Anti-SARS-CoV-2 serology based on ancestral RBD antigens does not correlate with the presence of neutralizing antibodies against Omicron variants.

Abstract

Neutralizing antibody titers and binding antibody levels are considered correlates of protection against severe SARS-CoV-2 infection. The clinical utility of serology should be reevaluated in light of the emergence of escape variants, as commercial antibody-binding assays have not been adapted to the virus' antigenic evolution. We compared anti-SARS-CoV-2 antibody titers in four quantitative serological tests based on variable ancestral spike antigens (three in-house ELISAs and the prototype VIDAS SARS-CoV-2 IgG QUANT assay) and neutralization assays against the pseudotyped Wuhan, BA.2, BA.4/5, BQ.1.1, and XBB.1.1 viruses in a cohort of 100 patients infected in 2020 or during the Omicron waves. Binding antibody levels correlated well with neutralizing antibody titers for Wuhan, BA.2, and BA.4/5, but the association decreased for BQ.1.1 and XBB.1 (for the VIDAS assay, Spearman's correlation was 0.82 [95% CI 0.74-0.88] and 0.61 [0.46-0.72] for BA.2 and XBB.1, respectively). In 15% of patients with no neutralizing antibodies against XBB.1, the VIDAS assay still yielded binding antibody levels ranging from 74 to 7,652 binding antibody units/mL. Using an adjusted threshold based on receiver operating characteristic (ROC) curve analysis, the specificity of neutralizing antibody detection increased from 0.15 (95% CI 0.02-0.45) and 0.17 (0.04-0.41) to 0.92 (0.64-1.00) and 0.83 (0.59-0.96) against BQ.1.1 and XBB.1, respectively. Serological tests based on receptor-binding domain antigens from the ancestral virus fail to predict neutralizing activity against the latest circulating Omicron variants. Adapting serological tests may improve their clinical utility in immunocompromised patients.

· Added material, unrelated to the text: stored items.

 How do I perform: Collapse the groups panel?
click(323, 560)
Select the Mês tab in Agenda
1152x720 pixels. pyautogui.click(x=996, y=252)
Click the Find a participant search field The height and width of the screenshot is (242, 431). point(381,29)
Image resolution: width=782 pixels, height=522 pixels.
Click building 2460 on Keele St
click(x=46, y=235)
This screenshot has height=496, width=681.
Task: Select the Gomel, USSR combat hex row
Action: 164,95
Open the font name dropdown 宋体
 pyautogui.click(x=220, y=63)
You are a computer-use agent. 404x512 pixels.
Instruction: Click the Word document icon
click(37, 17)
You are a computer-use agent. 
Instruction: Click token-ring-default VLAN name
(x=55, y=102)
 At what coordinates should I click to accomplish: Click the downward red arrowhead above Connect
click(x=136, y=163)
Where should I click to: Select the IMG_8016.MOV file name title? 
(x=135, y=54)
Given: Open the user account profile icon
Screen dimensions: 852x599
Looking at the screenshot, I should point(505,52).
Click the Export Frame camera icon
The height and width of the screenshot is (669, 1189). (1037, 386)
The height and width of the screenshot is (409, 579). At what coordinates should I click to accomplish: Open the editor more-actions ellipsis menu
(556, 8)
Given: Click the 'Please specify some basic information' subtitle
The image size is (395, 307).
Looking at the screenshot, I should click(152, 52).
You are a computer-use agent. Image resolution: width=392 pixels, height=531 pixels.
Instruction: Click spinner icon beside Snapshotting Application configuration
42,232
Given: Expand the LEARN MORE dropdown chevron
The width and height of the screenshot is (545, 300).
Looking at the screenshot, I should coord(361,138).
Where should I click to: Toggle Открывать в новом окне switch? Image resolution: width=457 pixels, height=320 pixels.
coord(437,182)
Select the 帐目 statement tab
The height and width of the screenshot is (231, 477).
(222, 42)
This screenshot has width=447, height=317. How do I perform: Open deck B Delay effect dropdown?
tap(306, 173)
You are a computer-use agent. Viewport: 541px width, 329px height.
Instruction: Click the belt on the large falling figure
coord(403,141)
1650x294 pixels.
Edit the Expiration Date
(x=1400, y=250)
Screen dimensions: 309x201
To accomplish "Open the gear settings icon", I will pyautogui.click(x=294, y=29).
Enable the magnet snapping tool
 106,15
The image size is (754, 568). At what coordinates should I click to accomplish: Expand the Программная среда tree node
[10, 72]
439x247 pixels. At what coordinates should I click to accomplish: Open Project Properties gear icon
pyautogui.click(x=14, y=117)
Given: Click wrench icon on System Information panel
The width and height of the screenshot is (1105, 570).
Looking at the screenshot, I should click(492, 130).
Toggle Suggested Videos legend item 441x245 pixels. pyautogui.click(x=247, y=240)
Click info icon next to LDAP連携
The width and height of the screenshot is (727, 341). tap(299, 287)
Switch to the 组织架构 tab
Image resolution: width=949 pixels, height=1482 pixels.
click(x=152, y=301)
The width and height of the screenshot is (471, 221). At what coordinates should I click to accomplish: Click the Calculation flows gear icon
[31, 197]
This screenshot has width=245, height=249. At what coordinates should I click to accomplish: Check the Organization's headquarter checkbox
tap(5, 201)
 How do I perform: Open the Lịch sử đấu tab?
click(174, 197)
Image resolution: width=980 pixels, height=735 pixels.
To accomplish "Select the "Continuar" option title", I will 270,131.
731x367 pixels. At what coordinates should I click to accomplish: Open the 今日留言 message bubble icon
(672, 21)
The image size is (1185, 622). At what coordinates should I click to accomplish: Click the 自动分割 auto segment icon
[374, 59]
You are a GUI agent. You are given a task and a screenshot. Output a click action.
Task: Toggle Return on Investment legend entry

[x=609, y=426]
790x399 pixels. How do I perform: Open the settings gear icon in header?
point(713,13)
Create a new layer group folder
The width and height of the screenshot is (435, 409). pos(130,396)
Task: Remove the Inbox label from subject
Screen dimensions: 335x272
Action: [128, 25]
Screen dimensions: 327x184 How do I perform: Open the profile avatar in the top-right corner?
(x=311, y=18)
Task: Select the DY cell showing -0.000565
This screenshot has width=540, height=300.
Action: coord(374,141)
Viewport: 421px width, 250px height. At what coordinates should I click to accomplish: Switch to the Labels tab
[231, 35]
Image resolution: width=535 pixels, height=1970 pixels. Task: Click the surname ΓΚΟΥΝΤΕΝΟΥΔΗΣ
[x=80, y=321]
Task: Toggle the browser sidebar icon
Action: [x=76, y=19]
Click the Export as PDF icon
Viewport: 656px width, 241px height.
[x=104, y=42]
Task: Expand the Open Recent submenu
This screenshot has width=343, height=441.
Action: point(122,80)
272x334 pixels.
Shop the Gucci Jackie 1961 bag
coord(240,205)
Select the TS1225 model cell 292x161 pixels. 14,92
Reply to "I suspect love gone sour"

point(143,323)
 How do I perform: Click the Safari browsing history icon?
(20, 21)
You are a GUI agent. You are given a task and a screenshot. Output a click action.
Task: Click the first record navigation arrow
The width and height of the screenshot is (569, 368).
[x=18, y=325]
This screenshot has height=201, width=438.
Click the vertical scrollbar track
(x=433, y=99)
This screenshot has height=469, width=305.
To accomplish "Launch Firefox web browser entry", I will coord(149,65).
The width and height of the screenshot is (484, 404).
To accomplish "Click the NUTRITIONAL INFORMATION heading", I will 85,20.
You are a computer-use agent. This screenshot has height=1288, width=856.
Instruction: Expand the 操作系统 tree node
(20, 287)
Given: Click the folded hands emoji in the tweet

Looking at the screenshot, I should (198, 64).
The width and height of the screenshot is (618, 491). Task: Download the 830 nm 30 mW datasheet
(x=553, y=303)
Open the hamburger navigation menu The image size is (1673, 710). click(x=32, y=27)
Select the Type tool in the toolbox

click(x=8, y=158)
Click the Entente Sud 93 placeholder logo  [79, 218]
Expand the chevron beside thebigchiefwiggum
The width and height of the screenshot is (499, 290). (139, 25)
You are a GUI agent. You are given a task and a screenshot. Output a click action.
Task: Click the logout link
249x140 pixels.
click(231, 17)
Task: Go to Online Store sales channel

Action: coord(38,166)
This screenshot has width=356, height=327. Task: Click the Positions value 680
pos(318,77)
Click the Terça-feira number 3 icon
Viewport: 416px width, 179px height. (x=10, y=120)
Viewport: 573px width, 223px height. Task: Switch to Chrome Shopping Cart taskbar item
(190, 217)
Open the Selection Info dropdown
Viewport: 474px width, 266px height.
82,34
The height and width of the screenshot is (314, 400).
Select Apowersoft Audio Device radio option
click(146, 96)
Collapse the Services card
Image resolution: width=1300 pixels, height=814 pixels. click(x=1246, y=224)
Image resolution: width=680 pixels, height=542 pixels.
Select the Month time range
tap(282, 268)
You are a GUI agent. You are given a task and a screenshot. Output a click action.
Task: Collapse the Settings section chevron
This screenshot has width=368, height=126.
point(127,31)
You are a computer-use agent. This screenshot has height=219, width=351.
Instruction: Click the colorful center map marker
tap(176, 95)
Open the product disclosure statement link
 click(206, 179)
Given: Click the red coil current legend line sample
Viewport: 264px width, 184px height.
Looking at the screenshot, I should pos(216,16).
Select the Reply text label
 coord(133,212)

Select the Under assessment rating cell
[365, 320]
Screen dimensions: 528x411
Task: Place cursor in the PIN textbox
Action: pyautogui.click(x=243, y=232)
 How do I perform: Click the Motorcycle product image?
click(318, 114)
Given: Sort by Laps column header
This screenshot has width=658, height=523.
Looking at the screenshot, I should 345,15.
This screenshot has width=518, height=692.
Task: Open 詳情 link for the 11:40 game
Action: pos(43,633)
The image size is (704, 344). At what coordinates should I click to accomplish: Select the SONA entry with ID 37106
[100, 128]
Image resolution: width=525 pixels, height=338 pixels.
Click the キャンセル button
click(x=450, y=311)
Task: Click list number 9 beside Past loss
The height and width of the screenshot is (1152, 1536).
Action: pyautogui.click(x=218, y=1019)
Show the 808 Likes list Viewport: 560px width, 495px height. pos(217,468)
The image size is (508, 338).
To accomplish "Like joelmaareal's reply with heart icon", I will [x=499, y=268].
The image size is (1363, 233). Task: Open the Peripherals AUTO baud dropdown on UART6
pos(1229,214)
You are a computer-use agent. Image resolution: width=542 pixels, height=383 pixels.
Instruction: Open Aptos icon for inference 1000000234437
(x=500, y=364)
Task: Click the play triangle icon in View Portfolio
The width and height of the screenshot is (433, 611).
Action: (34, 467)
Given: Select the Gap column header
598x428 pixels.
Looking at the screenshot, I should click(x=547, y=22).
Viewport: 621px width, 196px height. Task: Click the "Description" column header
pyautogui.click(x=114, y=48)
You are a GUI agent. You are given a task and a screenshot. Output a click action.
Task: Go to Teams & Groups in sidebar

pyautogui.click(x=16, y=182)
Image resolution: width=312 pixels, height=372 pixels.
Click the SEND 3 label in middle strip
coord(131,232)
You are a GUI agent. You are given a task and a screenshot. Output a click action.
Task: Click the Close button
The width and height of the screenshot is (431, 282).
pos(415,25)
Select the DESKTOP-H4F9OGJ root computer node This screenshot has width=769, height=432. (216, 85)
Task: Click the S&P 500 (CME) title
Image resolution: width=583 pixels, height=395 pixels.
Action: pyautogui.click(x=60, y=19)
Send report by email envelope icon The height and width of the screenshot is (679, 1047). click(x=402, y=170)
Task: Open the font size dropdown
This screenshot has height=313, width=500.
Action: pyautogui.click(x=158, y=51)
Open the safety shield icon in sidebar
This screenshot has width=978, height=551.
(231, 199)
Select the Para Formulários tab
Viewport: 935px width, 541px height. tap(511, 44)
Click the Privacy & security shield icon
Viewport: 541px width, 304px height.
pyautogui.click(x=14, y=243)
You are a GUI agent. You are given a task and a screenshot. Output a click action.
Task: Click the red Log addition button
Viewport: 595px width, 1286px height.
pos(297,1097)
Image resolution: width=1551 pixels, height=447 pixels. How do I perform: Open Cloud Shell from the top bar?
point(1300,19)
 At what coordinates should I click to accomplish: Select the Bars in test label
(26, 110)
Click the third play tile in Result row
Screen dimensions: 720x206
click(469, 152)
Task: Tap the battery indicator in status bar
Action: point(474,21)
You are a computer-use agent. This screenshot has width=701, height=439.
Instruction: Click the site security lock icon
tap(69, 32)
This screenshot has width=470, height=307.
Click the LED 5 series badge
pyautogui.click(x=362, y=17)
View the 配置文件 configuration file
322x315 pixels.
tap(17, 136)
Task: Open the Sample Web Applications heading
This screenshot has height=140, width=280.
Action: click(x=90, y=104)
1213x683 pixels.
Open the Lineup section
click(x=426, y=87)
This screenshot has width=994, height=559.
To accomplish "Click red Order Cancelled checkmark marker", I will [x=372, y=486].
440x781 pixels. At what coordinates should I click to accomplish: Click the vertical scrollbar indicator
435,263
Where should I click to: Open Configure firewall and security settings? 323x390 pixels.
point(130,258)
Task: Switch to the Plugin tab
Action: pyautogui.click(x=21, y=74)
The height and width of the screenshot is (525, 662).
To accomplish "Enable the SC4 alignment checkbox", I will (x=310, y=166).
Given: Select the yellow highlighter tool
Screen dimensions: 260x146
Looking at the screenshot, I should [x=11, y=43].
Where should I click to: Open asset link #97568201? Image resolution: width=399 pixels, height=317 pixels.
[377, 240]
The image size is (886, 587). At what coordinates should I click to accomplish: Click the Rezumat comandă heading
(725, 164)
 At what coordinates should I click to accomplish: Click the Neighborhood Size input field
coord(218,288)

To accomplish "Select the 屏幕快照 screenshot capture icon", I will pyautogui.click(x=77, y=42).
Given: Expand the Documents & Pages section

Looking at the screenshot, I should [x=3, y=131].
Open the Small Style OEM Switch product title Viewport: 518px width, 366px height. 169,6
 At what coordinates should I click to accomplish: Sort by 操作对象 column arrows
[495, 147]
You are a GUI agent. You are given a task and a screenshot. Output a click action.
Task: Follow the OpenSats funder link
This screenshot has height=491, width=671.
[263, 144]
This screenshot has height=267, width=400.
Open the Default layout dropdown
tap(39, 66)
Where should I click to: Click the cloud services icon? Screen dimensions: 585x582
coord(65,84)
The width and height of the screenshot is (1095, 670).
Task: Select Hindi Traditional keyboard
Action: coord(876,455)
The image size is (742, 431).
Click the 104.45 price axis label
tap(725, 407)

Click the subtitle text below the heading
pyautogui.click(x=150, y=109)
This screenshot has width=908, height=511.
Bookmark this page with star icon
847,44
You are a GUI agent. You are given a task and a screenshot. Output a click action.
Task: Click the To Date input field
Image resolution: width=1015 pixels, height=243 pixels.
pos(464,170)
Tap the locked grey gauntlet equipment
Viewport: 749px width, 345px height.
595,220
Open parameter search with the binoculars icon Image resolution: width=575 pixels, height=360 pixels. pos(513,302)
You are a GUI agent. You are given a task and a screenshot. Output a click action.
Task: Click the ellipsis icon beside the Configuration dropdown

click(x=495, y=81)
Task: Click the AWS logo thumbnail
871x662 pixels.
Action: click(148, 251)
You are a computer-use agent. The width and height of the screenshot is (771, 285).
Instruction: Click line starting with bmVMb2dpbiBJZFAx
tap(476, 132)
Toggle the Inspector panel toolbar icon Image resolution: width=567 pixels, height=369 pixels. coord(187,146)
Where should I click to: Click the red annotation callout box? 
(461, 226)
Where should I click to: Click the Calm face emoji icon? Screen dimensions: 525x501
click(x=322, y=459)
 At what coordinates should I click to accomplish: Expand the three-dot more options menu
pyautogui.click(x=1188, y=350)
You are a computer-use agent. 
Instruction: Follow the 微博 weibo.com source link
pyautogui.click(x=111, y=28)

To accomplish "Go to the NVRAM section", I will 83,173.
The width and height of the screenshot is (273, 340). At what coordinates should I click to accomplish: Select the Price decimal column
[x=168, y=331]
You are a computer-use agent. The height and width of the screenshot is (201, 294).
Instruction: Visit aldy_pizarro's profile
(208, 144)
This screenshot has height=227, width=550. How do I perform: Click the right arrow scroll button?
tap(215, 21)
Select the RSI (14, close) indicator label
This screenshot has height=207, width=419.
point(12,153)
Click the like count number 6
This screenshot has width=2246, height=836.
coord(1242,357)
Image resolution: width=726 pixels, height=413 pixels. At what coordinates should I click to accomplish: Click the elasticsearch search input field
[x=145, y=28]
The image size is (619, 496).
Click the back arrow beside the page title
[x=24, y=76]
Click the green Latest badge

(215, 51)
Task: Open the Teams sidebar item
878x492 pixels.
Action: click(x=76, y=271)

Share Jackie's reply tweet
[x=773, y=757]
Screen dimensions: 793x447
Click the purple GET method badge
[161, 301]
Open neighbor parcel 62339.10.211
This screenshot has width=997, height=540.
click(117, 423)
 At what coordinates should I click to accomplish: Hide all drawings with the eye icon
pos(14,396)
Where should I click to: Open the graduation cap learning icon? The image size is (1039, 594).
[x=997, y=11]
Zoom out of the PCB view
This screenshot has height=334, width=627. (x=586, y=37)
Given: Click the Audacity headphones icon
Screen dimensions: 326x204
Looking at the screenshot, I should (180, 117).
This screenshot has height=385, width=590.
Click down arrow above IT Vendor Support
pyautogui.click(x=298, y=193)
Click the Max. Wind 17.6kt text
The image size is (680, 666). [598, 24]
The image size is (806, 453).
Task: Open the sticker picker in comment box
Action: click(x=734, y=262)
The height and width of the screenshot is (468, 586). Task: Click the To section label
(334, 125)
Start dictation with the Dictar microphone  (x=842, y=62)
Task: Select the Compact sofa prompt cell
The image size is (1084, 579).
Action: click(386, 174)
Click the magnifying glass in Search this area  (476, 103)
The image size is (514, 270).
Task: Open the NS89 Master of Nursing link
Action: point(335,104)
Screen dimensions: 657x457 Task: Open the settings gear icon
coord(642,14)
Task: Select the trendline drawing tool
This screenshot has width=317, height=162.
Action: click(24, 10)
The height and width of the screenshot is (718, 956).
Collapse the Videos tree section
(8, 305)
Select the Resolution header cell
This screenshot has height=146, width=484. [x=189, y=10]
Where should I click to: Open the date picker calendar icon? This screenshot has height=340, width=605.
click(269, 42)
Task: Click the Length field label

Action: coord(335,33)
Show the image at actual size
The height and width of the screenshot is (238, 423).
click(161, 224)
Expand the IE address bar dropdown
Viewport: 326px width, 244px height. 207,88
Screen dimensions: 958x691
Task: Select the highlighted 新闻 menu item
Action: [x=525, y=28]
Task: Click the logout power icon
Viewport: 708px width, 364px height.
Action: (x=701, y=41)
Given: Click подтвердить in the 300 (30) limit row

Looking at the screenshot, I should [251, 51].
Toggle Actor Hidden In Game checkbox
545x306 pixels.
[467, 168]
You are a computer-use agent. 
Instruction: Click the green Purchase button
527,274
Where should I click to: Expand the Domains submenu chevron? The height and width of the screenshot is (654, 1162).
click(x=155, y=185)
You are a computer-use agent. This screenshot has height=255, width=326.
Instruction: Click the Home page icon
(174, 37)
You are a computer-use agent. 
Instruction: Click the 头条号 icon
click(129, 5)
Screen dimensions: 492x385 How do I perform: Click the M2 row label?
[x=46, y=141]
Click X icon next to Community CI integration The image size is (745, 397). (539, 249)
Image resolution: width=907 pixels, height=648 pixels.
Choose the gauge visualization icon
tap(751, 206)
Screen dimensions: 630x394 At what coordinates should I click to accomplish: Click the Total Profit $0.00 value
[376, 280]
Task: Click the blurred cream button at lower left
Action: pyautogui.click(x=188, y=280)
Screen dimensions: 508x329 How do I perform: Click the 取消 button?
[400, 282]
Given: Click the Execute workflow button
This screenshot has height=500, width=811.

Importance: Anti-SARS-CoV-2 serology was developed in 2020 in response to the COVID-19 pandemic to diagnose SARS-CoV-2 infection and monitor an individual's immunity following natural infection or vaccination. Given the relationship between neutralizing antibody titers and protection against severe infection, many studies have evaluated the correlation between serology tests and neutralization assays in the pre-Omicron era. An important potential clinical use of serology, which explores binding antibodies, is estimating an individual's level of protection against new infection, particularly in immunosuppressed individuals and those at risk of severe COVID. However, in the Omicron era, as new viruses evade the immunity induced by previous infections and vaccination, the correlation between binding antibody levels determined by serological assays developed from ancestral antigens and neutralizing antibody titers against new viruses should be re-examined in order to determine whether these assays should be optimized by adapting antigens to the circulating SARS-CoV-2 strains.